Speaker
Description
With the ever increasing consumption of the world’s fossil-fuel resources due to the rapid development of industry, as well as climate change which is mainly induced by a surge in CO2 concentration in the atmosphere, both energy and environmental issues are two key problems facing humanity[1]. Over the last decade there has consequently been a substantial increase in innovative utilization of renewable and environmentally benign energy resources. In particular, with the globally increasing socio-political pressure to reduce CO2 emissions, CO2 has become a promising carbon source with a zero or even negative cost and practically unlimited availability for sustainable chemical manufacturing of hydrocarbon fuels and their derivatives. Central to further advancement in the creation of renewable and benign energy sources and environmental protection, is the breakthrough developments of new nanocatalysts.

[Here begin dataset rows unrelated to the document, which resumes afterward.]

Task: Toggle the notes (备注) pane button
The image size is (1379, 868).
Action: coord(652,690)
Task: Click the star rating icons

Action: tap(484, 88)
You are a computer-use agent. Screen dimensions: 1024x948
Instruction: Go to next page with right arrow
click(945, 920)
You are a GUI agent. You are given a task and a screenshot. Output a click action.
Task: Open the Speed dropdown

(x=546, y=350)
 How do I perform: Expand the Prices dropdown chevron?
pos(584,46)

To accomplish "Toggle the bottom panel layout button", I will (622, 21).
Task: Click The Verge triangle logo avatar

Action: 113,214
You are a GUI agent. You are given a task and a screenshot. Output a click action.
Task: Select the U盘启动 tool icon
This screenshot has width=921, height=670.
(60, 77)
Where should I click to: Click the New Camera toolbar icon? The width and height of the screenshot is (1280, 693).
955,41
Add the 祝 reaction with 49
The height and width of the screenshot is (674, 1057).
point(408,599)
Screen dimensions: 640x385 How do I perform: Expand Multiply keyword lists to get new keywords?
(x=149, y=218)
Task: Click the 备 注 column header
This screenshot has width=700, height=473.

In the present talk, an over-view and recent results based on first-principles theory calculations, in synergy with experiment will be presented for several key catalytic reactions. These include, the dry reforming of methane with carbon dioxide over a nickel based composite catalyst, conversion of methane and carbon dioxide to the higher value product chemical acetic acid over metal-exchanged zeolites[2], as well as ammonia synthesis from nitrogen reduction over graphitic carbon nitride[3]. Finally, results will be presented illustrating how theory and computation can aid in the screening of candidate materials for particular desired functionalities.
1 G. A. Olah, G. K. S. Prakash, A. Goeppert, Journal of the American Chemical Society 2011, 133 (33), 12881-12898.
2 P. Zhang, X. Yang, X. Hou, J, Huang, C. Stampfl, to be submitted.
3 H. Liu, P. Wu, H. Li, Z. Chen, X. Zeng, Y. Zhu, Y. Jiang, X. Liao, B. Haynes, J. Ye, C. Stampfl, J. Huang, submitted.